**** Fragment tekstu

Na oczepinach przyjaciółki przydarzyła mi się taka oto przygoda: Miałam jej buta. Wodzirej kazał mi śpiewać, ale ja powiedziałam, że nie chcę, że wolę zatańczyć. On się zgodził, ale powiedział, że sam wybierze mi partnera. Po czym mówi do mnie, że mam zatańczyć z Feliksem, czy jakoś tak. W każdym razie na sali nie było faceta o takim imieniu i wtedy zaskoczyłam, że to będzie to o czym słyszałam od przyjaciółki, że ten wodzirej czasem organizuje na oczepiny taką zabawę - TANIEC NA RURZE :o . Ale nie facet jako rura - prawdziwa, metalowa, lśniąca rura. Zrobiłam się purpurowa, ale cóż, muzyka zagrała - Je taime :roll: Więc tańczyłam, podobno świetnie. Gościom bardzo się podobało, ale na kasecie widać konsternację moich rodziców na widok takiego tańca, a mój K. to chyba w ogóle wyszedł. Przyjaciółka mi później mówiła, że jak pokazywała płytę w rodzinie, to ją czasem ktoś pytał, czy ja w jakimś klubie aby nie pracowałam, bo tak świetnie tańczyłam :razz:
Byłam pierwsza do oddania buta, więc po mnie już reszta bała się zadań i tylko śpiewać chcieli, bleee. To były super oczepiny i żałuję, że u mnie na sali nie ma rury :mrgreen:
_________________
 
 
 
Aga23021983 

Wiek: 41
Dołączyła: 30 Lis 2007
Posty: 231
Skąd: Łódź
Wysłany: Pon Sty 07, 2008 10:39 pm   

Powiem Wam szczerze ze to co my sobie zaplanujemy na oczepiny to jest jedno a to co zaplanują sobie goście to zupełnie co innego!!
Ja byłam na takim weselu gdzie Państwo Młodzi dokładnie mieli obmyślane jak oczepiny będą wyglądały a tu nagle wyskakuje podpity stryjek i coś orkiestrze mówi na ucho ;) Orkiestra zaczęła grać i śpiewać jakąś rymowaną pioseneczke a stryjek wsadził sobie kawałek kiełbasy w rozporek i podchodził w takt pioseneczki do kobiet i prosił o ugryzienie.
Wyglądało to koszmarnie, Panna młoda była purpurowa ze złości ale starszym ciotkom się podobało, starsi wójkowie klaskali bo to nie oni musieli gryźć kiełbase!! to orkiestra nie przestała... życie niesie wiele niespodzianek ;D
_________________

 
 
 
cosola 
full-time mum


Wiek: 40
Dołączyła: 04 Sty 2007
Posty: 730
Skąd: Łódź/Leicester, UK
Wysłany: Pon Sty 07, 2008 11:27 pm   

Ale masakra... chyba bym udusiła takiego wujka :evil: a orkiestra raczej nie profesjonalna skoro umawia się z młodymi a potem robi co innego :evil:
_________________
 
 
kryszka 
z doskoku ;)

********

■ **Zadania**
A. Jaka muzyka zagrała w tekście o oczepinach, kiedy autorka tańczyła na rurze?
B. Napisz dalszy ciąg tekstu o oczepinach, zaczynając zaraz po ostatnim pokazanym zdaniu.

**** Podane informacje

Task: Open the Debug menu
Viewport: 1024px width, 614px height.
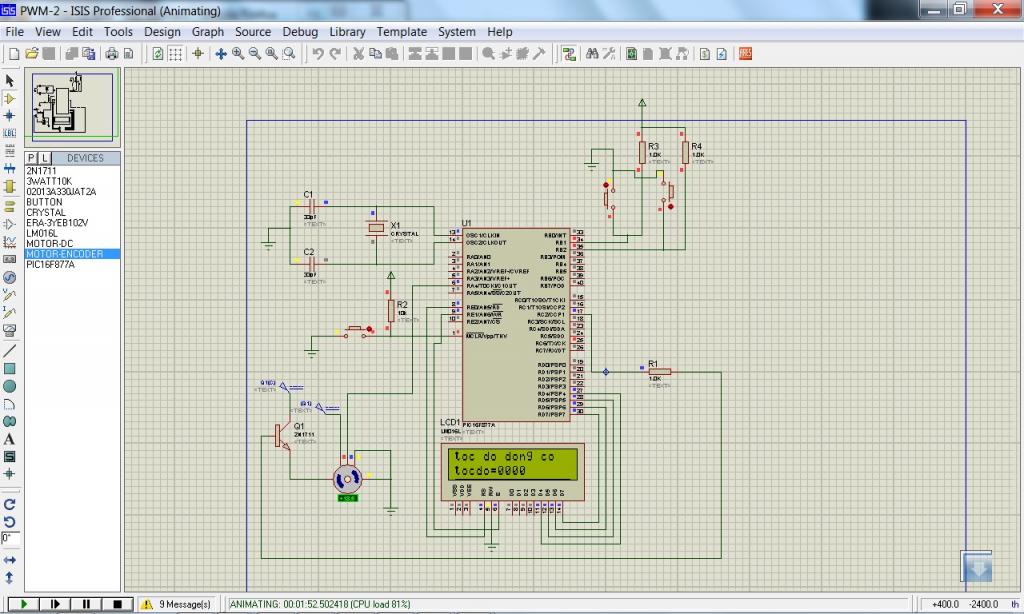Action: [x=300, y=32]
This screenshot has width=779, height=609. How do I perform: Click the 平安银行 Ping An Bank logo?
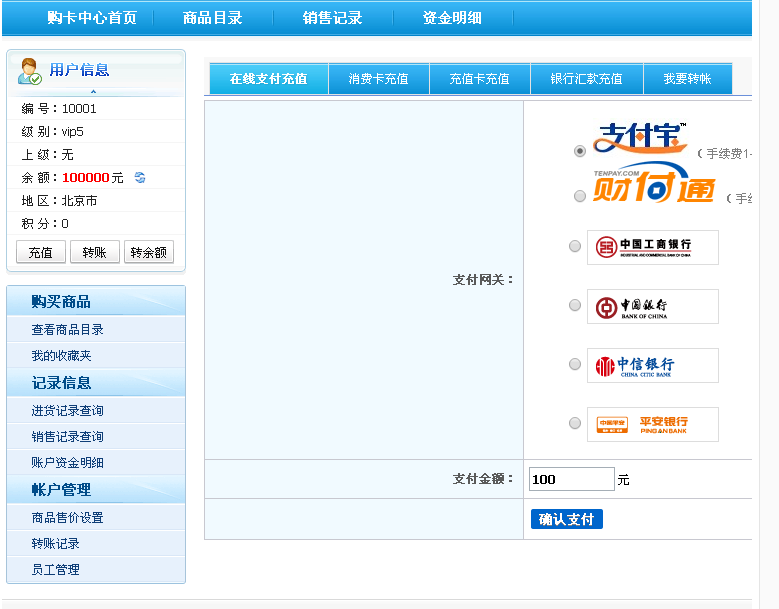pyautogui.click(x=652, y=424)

********

■ **Odpowiedzi**
A. Zagrała piosenka „Je taime”.

B.
Dołączyła: 09 Paź 2003
Posty: 4836
Skąd: Łódź
Wysłany: Wto Sty 08, 2008 9:19 am   

I tu nauczka dla przyszłych Młodych - koniecznie ustalić z orkiestrą czy goście mają coś do gadania czy nie. ;) Jak orkiestra zrobi po swojemu to uciąć wynagrodzenie i już.
_________________

"Gdyby nie internet nie wiedziałbym, że na świecie jest tylu idiotów." Stanisław Lem
 
 
SYLWECZKA 


Wiek: 39
Dołączyła: 01 Paź 2007
Posty: 680
Skąd: Łódź
Wysłany: Wto Sty 08, 2008 9:46 am   

wielkie dzięki za radę :) nie cierpię takich zabaw, tej z kiełbasą bym nie przeżyła :) orkiestra musi dostać od nas sztywne wytyczne!!!
_________________
 
 
mietka 
double trouble


Wiek: 46
Dołączyła: 28 Cze 2007
Posty: 1749
Skąd: Łódź/Żabiczki
Wysłany: Wto Sty 08, 2008 12:09 pm   

u nas tez jedna daleka krewna probowala cos od siebie dodac, ale nasz dj ja przegonil i powiedzial, ze panstwo mlodzi inaczej to zaplanowali. i bylo super. wystarczy wszystko zaplanowac z orkiestra lub dj - obedzie sie bez przykrych niespodzianek i bedzie mozna spacyfikowac podpitych gosci. dostalabym szalu zarowno na widok rury jak i wujka z kielbasa.
_________________
 
 
polczan 

Dołączył: 07 Sty 2008
Posty: 14
Skąd: Gościmowice
Wysłany: Czw Sty 10, 2008 10:37 pm   Zabawy na weselu powinny być!!!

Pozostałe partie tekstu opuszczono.